Contudo, vozes uníssonas defenderam a implantação do teto de gastos como fórmula imprescindível à estabilização econômica do país, a despeito da perspectiva concreta de contínuo desmantelamento dos serviços públicos, entre eles, a saúde.

As mesmas vozes hoje, entretanto, mostram-se sensibilizadas em face do colapso do sistema de saúde da Itália, por exemplo, em razão da pandemia.

Por quê? A falta do leito de UTI na Itália é mais grave do que aqui? Ou a falta do leito de UTI em razão da Covid-19 é mais grave do que a falta do leito de UTI para o paciente com outras doenças?

No documentário francês "A revolução do altruísmo" de Sylvie Gilman e Thierry de Lestrade, o psicólogo Paul Bloom, ao expor os resultados de pesquisas comportamentais realizadas na Universidade de Yale, nos Estados Unidos, sobre o altruísmo, destaca:

"In a sense, most of the evil in the world is caused by our willingness to distinguish between people who we care about and people we don’t.

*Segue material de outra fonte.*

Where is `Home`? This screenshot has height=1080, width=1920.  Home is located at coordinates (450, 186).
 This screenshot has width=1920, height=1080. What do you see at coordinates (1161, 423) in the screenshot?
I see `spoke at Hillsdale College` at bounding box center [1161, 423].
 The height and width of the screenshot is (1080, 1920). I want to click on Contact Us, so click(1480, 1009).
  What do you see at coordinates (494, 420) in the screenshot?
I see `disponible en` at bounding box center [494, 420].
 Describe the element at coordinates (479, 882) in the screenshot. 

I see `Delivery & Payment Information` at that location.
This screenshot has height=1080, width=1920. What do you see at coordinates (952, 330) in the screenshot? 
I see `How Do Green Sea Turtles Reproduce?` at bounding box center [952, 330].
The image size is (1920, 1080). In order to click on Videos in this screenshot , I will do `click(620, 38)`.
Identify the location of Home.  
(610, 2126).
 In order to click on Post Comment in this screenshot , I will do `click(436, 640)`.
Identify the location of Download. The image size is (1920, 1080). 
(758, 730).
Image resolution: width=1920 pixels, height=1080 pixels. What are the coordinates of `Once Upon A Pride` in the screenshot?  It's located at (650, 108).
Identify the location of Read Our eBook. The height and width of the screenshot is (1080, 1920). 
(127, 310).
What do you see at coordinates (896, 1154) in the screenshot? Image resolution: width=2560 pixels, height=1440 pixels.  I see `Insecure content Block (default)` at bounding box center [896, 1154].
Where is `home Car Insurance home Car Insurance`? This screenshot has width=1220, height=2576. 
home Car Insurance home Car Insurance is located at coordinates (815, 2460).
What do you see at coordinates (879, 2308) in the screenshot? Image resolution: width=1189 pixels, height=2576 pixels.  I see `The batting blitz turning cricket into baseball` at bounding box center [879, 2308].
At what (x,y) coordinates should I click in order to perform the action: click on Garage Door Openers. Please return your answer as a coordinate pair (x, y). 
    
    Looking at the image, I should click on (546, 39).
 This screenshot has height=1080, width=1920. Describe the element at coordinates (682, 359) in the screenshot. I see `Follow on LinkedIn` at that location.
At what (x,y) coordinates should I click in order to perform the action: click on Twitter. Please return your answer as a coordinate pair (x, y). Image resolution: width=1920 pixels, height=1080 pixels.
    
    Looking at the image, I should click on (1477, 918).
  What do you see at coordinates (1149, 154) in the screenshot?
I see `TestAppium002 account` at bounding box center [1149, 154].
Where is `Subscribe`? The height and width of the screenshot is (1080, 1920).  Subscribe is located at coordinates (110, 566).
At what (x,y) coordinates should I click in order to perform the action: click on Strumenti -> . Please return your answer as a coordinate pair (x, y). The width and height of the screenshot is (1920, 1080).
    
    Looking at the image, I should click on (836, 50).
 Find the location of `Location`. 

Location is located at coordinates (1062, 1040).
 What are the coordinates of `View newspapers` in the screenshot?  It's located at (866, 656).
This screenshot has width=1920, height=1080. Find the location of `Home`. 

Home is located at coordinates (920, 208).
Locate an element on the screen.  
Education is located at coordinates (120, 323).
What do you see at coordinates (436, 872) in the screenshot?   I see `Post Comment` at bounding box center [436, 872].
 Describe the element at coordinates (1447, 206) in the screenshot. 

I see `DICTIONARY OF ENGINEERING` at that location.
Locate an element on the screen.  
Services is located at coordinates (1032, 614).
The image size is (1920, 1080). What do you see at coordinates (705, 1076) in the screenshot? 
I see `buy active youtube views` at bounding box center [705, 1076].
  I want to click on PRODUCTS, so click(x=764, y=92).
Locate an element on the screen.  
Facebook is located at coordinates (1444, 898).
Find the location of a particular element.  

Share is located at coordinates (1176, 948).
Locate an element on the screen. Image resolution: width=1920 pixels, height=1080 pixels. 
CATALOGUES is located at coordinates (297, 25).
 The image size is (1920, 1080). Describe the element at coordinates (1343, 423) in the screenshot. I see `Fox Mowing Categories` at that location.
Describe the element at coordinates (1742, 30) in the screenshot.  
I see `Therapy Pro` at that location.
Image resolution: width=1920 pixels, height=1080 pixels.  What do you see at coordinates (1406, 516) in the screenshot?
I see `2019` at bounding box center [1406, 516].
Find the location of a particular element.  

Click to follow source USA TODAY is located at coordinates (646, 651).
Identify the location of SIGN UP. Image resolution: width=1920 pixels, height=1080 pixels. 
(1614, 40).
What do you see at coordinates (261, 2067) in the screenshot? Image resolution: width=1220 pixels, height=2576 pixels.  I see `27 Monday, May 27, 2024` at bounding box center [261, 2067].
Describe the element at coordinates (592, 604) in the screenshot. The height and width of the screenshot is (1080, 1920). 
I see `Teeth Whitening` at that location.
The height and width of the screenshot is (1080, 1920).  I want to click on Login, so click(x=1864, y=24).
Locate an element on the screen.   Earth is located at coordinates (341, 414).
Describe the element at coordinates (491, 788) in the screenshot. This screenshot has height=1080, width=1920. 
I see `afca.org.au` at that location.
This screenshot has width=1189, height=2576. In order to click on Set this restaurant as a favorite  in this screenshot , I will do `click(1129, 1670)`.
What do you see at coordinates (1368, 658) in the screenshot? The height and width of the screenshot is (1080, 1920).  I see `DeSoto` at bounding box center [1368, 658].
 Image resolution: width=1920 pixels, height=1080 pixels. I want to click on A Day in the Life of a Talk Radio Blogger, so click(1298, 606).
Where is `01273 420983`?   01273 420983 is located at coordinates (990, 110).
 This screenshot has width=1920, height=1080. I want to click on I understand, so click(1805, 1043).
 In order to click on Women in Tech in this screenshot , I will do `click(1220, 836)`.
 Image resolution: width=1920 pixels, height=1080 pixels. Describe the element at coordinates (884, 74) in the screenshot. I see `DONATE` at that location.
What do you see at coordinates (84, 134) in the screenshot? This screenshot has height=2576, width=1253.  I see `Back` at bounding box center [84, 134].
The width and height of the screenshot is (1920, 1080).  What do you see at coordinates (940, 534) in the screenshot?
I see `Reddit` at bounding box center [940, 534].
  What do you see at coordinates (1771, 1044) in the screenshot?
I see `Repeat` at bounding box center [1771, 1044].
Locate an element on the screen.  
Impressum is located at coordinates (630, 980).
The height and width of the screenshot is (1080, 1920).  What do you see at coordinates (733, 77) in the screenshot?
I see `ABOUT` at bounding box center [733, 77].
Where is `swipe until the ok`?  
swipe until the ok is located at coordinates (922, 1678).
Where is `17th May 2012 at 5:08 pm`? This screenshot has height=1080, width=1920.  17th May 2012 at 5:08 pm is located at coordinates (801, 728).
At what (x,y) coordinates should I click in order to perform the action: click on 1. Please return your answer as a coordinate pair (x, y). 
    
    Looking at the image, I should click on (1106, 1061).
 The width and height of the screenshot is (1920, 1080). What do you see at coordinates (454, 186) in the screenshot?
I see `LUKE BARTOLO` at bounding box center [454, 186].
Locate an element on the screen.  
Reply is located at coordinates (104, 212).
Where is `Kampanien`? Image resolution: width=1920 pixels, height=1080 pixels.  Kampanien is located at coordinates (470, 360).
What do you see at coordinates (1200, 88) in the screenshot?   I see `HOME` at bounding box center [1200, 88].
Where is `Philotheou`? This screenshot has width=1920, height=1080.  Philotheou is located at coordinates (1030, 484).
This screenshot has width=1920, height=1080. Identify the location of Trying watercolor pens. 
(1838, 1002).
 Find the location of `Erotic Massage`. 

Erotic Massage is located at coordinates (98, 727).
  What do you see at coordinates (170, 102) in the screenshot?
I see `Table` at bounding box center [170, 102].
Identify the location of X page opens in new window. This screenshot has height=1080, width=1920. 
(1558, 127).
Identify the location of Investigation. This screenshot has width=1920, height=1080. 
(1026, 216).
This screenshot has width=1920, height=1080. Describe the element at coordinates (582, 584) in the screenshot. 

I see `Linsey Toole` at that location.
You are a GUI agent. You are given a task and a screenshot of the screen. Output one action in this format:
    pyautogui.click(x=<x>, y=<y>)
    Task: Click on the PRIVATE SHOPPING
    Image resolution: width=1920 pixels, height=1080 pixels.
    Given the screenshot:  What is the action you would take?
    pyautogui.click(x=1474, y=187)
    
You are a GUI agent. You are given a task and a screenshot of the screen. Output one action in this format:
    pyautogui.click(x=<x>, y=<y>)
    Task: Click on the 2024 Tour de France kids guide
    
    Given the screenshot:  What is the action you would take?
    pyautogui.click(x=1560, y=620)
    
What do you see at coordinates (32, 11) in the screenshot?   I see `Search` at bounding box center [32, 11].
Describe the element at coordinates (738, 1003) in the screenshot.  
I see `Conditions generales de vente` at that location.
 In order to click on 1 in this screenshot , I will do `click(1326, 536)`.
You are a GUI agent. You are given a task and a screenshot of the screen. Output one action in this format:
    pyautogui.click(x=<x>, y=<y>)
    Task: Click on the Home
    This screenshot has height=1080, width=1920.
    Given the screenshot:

And this desire to split the world in this way, to split the world into us versus them, shows up very early, shows up at youngest babies we test. And it’s something which lasts our lives, and it’s something that we overcome only with great difficulty. And this split between those we care about and those we don’t is, I think, a fundamental part of human nature, but it leads also to problems in the world."

Na esteira dessa análise, talvez o risco hoje existente de qualquer um de nós, mesmo os privilegiados com o plano de saúde em dia, precisar de um leito de UTI com respirador e não ter acesso a tal contribua para o rompimento definitivo de qualquer raciocínio que, separando o mundo entre "nós" e "eles", torne aceitável que o Sistema Único de Saúde de nosso país seja cronicamente ineficiente.

Já observamos que, no estado atual de calamidade pública reconhecida pelo Decreto Legislativo nº 06 de 2020, as regras do regime fiscal vigente serão flexibilizadas.[3] [4]

Porém, passada a pandemia, e consolidada a capacidade de empatia desenvolvida durante o seu penoso transcorrer, espera-se seja instaurada uma nova ordem constitucional e fática, em que a Carta Maior, a política econômica do país e a opinião pública não concorram, de forma alguma, para a banalização do descaso com o direito à saúde.

É o que necessitamos para que todos os brasileiros, com ou sem coronavírus, tenham, ao menos, uma chance.